Extracted records
========
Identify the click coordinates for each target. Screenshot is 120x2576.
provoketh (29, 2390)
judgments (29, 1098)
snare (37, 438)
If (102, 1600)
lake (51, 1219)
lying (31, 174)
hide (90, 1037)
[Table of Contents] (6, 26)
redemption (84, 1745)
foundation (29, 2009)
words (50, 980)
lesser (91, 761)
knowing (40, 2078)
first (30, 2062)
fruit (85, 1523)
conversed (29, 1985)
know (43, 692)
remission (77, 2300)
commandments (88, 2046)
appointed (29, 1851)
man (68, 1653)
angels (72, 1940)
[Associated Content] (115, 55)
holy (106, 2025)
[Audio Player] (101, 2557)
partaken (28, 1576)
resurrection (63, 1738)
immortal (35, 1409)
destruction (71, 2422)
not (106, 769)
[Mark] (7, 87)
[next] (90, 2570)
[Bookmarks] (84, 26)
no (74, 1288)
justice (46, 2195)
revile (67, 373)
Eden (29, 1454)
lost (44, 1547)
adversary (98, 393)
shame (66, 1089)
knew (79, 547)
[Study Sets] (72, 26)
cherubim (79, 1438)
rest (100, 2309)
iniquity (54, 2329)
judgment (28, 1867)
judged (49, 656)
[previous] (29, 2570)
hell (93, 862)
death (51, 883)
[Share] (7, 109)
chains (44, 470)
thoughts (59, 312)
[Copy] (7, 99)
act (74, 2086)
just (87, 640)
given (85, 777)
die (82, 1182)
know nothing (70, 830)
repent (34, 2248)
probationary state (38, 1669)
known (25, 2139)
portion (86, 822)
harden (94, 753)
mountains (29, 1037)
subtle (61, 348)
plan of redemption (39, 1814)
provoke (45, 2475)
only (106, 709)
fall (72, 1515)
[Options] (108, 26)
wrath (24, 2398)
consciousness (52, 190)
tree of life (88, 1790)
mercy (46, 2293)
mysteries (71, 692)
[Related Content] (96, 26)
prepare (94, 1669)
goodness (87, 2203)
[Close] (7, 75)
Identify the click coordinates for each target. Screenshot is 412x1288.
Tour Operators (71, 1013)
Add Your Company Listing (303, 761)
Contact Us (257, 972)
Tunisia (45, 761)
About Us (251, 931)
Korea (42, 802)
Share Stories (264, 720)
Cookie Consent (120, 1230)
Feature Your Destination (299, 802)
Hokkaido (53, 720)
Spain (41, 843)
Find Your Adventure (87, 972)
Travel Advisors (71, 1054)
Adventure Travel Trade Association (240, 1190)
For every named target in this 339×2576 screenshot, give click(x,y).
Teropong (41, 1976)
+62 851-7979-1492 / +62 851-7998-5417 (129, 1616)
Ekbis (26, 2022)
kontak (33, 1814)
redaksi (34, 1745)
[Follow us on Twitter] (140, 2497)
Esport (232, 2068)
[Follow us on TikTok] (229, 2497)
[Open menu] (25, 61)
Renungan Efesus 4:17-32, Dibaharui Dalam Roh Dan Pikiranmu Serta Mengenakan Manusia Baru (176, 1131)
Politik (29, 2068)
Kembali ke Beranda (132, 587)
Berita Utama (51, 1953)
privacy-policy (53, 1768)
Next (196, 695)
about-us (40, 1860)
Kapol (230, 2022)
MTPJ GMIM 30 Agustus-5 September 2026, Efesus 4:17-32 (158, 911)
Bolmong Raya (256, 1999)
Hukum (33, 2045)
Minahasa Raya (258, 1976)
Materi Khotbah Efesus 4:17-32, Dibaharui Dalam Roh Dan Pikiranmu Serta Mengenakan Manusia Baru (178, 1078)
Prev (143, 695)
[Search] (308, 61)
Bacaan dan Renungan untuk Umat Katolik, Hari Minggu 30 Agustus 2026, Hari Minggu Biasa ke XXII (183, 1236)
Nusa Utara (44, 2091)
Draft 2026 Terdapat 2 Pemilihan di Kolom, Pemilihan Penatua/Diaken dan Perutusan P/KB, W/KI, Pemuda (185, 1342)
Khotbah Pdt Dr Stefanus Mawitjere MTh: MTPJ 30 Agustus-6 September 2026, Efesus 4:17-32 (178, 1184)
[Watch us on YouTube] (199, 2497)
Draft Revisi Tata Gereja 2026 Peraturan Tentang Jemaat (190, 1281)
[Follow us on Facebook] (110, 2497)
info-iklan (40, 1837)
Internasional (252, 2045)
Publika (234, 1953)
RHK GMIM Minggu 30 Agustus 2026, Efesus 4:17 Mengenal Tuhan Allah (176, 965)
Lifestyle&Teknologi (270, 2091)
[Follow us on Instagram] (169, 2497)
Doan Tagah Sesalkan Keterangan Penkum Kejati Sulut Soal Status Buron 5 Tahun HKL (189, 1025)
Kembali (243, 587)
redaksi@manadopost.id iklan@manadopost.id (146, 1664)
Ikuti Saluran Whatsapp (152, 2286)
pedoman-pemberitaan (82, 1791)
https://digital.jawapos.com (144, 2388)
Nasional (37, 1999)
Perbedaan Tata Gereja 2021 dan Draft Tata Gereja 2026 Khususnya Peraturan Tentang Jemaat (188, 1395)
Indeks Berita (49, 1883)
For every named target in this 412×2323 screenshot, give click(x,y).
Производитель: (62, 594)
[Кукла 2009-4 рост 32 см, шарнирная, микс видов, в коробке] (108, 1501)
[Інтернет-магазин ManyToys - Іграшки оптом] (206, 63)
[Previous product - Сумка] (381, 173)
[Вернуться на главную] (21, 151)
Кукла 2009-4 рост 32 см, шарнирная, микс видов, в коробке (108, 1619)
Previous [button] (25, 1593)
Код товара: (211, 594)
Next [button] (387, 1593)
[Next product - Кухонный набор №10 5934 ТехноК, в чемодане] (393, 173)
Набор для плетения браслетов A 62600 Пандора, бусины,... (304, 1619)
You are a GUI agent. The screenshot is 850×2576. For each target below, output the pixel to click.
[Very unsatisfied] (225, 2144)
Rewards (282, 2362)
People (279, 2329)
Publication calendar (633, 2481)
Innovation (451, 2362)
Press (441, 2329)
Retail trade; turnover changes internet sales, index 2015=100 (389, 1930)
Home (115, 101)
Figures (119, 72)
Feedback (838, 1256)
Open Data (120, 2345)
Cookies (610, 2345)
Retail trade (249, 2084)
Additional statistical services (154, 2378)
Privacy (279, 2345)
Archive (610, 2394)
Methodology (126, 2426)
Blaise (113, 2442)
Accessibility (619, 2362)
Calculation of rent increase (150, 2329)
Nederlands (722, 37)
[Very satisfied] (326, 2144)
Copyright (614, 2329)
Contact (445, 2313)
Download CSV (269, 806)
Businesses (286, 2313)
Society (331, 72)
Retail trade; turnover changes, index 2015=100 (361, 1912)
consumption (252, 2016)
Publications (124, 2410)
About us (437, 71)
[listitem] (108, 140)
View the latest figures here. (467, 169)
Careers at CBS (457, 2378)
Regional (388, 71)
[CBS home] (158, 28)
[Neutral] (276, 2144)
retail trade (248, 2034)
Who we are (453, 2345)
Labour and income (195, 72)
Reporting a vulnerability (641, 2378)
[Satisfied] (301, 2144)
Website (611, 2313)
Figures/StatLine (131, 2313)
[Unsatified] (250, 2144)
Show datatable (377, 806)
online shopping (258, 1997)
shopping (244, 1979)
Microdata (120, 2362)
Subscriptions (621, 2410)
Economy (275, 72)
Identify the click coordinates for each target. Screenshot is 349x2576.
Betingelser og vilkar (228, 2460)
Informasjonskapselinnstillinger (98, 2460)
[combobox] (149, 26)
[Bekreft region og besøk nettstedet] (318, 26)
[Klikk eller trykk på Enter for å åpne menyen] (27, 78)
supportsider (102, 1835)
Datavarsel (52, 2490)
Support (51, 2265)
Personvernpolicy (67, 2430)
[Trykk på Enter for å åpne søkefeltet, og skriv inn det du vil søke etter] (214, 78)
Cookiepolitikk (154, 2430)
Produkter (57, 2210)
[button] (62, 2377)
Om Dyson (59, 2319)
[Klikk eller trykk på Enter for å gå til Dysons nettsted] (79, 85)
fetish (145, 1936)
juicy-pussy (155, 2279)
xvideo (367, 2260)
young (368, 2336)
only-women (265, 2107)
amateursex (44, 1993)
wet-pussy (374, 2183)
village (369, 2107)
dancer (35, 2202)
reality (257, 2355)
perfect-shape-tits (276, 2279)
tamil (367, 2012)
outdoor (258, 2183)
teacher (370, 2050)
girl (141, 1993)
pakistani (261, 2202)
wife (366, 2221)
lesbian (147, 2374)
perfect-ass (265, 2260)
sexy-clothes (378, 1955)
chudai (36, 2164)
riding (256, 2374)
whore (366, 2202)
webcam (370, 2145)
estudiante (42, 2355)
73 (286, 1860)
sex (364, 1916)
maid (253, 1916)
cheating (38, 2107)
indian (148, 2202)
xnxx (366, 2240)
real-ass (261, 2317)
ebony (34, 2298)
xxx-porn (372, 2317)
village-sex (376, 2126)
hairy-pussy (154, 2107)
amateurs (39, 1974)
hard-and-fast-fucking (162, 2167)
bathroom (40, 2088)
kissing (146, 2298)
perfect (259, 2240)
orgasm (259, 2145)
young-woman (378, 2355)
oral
========
◆ DIRECTIONS FOR THIS TASK: Begin with the line above that has "Eden (29, 1454)" and continue through the line that has "chains (44, 470)", setting each one down exactly. Stop there.

◆ SOLVED EXERCISE:
Eden (29, 1454)
lost (44, 1547)
adversary (98, 393)
shame (66, 1089)
knew (79, 547)
[Study Sets] (72, 26)
cherubim (79, 1438)
rest (100, 2309)
iniquity (54, 2329)
judgment (28, 1867)
judged (49, 656)
[previous] (29, 2570)
hell (93, 862)
death (51, 883)
[Share] (7, 109)
chains (44, 470)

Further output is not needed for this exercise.